╭─ Exercise materials

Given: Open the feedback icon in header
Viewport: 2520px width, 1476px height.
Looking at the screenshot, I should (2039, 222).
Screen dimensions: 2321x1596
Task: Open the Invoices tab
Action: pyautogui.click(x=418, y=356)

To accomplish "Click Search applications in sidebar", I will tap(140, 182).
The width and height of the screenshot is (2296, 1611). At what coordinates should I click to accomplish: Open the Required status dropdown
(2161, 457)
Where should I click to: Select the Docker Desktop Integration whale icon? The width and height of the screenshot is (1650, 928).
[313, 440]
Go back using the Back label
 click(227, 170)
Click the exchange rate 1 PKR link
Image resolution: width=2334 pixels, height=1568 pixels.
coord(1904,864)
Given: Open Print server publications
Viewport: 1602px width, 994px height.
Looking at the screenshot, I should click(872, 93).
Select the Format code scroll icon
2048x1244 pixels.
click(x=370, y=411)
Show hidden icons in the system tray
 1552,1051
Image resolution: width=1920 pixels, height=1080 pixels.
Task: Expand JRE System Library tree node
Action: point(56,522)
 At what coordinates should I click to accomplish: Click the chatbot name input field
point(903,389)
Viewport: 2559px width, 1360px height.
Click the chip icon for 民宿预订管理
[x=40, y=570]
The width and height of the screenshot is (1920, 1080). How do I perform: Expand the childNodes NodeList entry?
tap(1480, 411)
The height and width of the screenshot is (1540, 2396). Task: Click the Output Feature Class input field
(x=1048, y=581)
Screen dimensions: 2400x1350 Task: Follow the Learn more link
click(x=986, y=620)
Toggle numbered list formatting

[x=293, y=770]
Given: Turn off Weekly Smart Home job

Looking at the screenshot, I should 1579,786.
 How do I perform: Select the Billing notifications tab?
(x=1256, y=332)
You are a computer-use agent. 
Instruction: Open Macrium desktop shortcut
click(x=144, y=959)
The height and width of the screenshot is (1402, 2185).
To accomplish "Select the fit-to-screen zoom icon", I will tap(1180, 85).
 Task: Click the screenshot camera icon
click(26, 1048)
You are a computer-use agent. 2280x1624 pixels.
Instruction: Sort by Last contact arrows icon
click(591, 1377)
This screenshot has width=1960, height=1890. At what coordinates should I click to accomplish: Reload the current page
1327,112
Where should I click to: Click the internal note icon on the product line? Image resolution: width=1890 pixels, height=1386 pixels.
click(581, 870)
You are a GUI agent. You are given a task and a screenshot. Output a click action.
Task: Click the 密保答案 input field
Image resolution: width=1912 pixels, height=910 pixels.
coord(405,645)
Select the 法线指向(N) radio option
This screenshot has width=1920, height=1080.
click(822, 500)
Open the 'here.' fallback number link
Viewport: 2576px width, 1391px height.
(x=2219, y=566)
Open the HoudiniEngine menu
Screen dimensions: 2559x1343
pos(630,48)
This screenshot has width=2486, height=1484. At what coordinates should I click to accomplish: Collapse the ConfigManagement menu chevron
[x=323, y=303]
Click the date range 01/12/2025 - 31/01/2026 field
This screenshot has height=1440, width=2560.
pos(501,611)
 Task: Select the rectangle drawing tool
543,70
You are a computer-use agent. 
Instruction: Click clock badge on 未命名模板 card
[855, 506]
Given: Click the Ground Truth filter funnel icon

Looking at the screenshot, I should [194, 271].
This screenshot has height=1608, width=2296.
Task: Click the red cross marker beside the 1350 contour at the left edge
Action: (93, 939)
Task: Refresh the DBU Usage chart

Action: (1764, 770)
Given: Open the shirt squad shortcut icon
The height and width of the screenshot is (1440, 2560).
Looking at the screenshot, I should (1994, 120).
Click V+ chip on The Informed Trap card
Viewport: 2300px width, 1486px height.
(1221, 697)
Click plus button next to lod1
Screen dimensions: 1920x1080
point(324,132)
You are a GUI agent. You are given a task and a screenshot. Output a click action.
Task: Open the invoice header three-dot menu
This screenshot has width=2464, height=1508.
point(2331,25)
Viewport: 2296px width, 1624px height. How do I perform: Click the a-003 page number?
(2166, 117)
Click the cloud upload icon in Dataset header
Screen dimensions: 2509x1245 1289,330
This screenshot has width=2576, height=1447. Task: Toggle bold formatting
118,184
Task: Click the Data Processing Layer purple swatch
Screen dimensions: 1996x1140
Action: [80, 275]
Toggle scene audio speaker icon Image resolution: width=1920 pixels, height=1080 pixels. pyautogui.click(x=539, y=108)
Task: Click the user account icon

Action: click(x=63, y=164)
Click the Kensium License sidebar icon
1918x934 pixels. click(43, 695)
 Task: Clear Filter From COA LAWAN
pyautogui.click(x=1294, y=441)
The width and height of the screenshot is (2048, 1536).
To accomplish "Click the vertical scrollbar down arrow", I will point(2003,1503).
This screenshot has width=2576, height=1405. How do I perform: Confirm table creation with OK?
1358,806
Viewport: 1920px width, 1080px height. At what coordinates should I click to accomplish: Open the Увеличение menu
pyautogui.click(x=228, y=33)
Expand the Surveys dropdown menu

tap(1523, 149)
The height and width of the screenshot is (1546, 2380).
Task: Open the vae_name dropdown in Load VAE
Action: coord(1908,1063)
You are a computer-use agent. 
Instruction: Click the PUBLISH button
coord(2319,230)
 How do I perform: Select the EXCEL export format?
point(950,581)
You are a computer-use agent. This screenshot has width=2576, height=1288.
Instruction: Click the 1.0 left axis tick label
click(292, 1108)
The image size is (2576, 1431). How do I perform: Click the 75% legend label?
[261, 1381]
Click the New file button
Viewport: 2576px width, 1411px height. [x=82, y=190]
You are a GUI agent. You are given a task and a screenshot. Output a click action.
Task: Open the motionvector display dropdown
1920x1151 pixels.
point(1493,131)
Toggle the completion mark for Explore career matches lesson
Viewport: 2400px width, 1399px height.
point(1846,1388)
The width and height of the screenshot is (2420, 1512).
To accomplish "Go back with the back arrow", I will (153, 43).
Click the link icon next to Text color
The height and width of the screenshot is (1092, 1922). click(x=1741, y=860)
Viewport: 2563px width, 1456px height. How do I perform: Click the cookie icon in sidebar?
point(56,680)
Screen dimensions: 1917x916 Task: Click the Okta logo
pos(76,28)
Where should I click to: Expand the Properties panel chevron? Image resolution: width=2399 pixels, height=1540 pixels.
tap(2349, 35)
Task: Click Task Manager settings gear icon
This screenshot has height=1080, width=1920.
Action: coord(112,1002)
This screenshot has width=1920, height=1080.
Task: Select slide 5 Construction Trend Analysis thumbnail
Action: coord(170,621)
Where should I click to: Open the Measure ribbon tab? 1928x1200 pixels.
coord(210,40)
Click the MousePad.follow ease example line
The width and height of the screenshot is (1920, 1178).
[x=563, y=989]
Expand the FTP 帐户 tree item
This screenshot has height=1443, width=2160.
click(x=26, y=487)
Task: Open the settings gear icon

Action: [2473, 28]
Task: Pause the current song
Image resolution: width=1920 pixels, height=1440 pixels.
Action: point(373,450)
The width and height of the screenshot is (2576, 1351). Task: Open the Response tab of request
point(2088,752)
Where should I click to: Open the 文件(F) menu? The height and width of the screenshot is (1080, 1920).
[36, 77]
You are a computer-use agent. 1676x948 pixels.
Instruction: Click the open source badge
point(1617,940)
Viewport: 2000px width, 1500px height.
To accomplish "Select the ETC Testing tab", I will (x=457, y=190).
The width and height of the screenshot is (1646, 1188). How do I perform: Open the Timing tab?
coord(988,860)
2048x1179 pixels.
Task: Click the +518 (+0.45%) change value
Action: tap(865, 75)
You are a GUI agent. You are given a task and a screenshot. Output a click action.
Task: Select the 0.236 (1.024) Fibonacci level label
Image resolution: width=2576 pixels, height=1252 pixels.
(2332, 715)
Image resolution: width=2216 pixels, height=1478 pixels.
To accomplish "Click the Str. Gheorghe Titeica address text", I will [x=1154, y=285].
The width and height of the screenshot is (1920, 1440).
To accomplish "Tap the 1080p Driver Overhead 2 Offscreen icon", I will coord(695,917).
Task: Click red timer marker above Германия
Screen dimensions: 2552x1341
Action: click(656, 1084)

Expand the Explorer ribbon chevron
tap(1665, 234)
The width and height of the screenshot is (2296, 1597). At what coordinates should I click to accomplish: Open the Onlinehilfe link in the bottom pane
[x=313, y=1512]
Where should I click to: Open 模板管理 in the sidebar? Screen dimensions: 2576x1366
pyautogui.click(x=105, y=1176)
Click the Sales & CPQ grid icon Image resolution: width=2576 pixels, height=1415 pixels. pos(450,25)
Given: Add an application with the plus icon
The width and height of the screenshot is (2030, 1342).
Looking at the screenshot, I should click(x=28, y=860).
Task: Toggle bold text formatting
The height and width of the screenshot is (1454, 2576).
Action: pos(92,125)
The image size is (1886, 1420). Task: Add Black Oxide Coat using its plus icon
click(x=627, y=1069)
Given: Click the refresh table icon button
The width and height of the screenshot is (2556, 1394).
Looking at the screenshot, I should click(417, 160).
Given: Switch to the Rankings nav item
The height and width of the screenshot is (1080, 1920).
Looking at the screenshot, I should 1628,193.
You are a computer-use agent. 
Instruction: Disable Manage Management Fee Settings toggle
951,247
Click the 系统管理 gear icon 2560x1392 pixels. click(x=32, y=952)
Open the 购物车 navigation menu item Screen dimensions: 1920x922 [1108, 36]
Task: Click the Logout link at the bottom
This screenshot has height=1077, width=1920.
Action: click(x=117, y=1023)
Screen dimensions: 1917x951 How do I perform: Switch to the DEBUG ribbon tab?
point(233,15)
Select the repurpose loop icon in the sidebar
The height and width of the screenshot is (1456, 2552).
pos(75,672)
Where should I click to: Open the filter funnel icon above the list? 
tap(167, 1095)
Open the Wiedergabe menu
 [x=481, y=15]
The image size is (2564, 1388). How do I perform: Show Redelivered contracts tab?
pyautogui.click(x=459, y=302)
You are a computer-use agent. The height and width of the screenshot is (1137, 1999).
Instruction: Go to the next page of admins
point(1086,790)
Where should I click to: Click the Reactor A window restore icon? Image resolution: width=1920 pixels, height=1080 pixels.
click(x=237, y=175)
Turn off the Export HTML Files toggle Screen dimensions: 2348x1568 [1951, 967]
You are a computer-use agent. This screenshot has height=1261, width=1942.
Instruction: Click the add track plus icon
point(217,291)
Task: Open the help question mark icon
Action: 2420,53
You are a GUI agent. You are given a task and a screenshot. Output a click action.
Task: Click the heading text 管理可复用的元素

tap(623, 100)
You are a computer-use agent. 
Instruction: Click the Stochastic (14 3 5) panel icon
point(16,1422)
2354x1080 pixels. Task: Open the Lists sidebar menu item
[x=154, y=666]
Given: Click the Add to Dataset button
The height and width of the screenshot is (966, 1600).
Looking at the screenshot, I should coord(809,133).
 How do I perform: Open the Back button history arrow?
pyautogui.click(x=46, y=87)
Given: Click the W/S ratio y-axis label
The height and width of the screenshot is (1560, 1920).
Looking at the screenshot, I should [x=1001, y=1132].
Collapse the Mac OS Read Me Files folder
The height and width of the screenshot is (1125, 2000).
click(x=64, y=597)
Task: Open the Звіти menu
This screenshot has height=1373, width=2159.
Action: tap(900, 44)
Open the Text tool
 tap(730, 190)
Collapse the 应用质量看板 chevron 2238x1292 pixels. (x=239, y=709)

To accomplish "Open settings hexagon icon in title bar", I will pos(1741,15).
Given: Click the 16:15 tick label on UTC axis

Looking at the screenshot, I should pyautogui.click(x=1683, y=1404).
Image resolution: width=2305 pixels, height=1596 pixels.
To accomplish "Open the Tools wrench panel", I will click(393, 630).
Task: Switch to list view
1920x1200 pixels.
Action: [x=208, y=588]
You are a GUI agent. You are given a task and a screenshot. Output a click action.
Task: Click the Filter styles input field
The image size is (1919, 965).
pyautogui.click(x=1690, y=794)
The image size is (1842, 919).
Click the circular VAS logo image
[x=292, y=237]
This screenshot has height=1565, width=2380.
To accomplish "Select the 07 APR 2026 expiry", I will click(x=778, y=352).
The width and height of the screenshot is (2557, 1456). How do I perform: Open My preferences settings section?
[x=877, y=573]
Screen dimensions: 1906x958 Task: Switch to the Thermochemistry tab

╰─

Within the data, count the lines that hold the word "Files". Answer with the figure and nothing more.

2